Devemo-nos
preparar para a evidência de que “o tempo em que vivemos até aqui acabou”.
Estamos perante uma espécie de mancha de óleo que está rapidamente a alastrar
por todo o mundo e que o pode transformar num inferno onde as ditaduras se
diferenciem umas das outras apenas pelo grau de violência que exercem sobre as
populações.
O
sinal mais recente e aterrorizador acaba de nos chegar dos Estados Unidos com a
eleição de Trump. É a pátria da democracia a eleger para presidente um notório
fascista, como se pode comprovar pela identificação que vários dirigentes da
extrema-direita mundial fizeram questão de demonstrar.
O
texto seguinte constitui mais uma análise sobre “os receios” que passaram a
pairar sobre o mundo de hoje, com a garantia da lucidez de Vicente Jorge Silva.
Afinal,
os piores receios concretizaram-se. «O sinal alarmante da degradação da
democracia na América», que referi numa crónica anterior sobre a
campanha presidencial, esse «grau zero da democracia» representado pelo perigo
da eleição de Trump, passou do campo das especulações para o domínio dos
factos.
O
mítico sonho americano, obsessivamente perseguido desde a fundação do país e no
qual se reviam povos de todos os quadrantes, converteu-se em pesadelo. Um
pesadelo do qual o mundo se encontra suspenso desde a passada terça-feira,
impulsionando vertiginosamente «as tentações populistas e autoritárias mais
irracionais» que «se multiplicam um pouco por toda a parte» (como escrevi
noutra passagem dessa crónica). Não há extremista político, populista
isolacionista, ditador ou candidato a ditador que não se encontre reconfortado
com a vitória de Trump.
As
tentativas de desdramatização desse pesadelo ou de interpretá-lo racionalmente
vêm-se multiplicando, como se aquilo que aconteceu não reflectisse a perigosa e
contagiante esquizofrenia revelada pelo eleitorado americano. Afinal, muitos
daqueles que não souberam prever o que acabou por acontecer – como eu também
não soube, embora tenha apontado o perfil sombrio da candidatura de Hillary
Clinton – entregam-se agora a uma espécie de masoquismo explicativo sobre as
razões do fenómeno, rendendo-se acriticamente à legitimidade popular e
democrática da vitória de Trump (apesar das distorções inerentes ao sistema
anacrónico dos ‘grandes eleitores’ e de a maioria dos sufrágios ter sido
conquistada por Clinton, conforme sucedera com Al Gore contra George W. Bush).

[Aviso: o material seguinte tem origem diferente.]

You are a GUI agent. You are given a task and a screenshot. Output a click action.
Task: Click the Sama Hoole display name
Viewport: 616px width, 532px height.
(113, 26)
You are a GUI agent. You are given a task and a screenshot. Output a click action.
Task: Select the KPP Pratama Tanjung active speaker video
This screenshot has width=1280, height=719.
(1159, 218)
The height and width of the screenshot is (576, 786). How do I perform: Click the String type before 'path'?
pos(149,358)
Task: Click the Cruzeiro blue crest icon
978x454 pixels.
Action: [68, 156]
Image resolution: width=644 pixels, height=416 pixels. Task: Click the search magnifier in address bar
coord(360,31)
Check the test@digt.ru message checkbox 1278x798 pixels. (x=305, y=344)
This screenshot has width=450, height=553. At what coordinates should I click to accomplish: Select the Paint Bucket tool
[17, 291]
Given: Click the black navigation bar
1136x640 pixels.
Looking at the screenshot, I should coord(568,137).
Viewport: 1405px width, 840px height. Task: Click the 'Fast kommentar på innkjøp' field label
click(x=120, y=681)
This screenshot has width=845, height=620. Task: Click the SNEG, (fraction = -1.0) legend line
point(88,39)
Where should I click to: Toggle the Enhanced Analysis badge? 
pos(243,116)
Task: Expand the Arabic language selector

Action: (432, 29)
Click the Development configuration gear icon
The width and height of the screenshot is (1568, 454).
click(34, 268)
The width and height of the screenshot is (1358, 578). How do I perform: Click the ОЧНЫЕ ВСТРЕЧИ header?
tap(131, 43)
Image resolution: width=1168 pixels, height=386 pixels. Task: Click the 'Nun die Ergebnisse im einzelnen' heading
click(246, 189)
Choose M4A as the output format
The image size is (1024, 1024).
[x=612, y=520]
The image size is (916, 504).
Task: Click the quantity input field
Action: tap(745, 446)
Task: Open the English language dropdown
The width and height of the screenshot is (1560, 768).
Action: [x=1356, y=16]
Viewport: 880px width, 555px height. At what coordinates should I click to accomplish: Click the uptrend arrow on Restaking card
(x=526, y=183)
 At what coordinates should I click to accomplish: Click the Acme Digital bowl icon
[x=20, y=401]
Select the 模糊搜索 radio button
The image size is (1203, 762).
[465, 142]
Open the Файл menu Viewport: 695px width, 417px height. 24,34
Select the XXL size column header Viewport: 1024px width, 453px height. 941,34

Ora, quantos ditadores – incluindo Hitler ou Mussolini – subiram ao poder
legitimados pelo voto popular, como ainda há pouco vimos com o sinistro
Duterte, nas Filipinas?
A
cólera dos excluídos e marginalizados pelo ‘sistema’ e pela globalização, a
raiva contra as elites políticas, mediáticas e financeiras, o ressentimento
agressivo da ‘maioria silenciosa’ e da ‘América profunda’, a reconhecida
impopularidade de Clinton – mas sem esquecer também a de Trump, antes
considerado inapto por uma grande maioria de americanos para o cargo de
Presidente – são agora apontados como motivos decisivos da eleição do
multimilionário, com um longo e conhecido percurso de falências e fuga ao
fisco, para a chefia da Casa Branca.
Ora,
por mais cólera, raiva e ressentimento que existissem – e, pelos vistos,
existiam –, não parece possível explicar racionalmente que um perigoso mitómano
de uma boçalidade tão grotesca, com um discurso impregnado de insultos, ódio,
xenofobia e apelo aos mais baixos instintos humanos, recusando as evidências
científicas mais elementares, que deveria suscitar incredulidade junto de
qualquer pessoa provida do mínimo senso comum, tenha conseguido tornar-se o
homem mais poderoso do Ocidente – e até, para já, do mundo. Afinal, quanto mais
Trump levava aos extremos a sua retórica, mais os seus apoiantes se
identificavam com ele.
As manifestações de
civilidade que se esforçou por exibir depois da eleição, o seu enquadramento
pelo Congresso e outras instituições, serão suficientes para neutralizar os
desvarios em que tantos milhões de americanos acabaram por rever-se? Eis-nos
perante a esquizofrenia de um eleitorado frustrado com a herança de Obama mas
atribuindo ao Presidente cessante uma invejável taxa de popularidade. Um
eleitorado que cede às paixões mais primárias e se deixa embarcar num pesadelo
assustador, imagem invertida do sonho americano.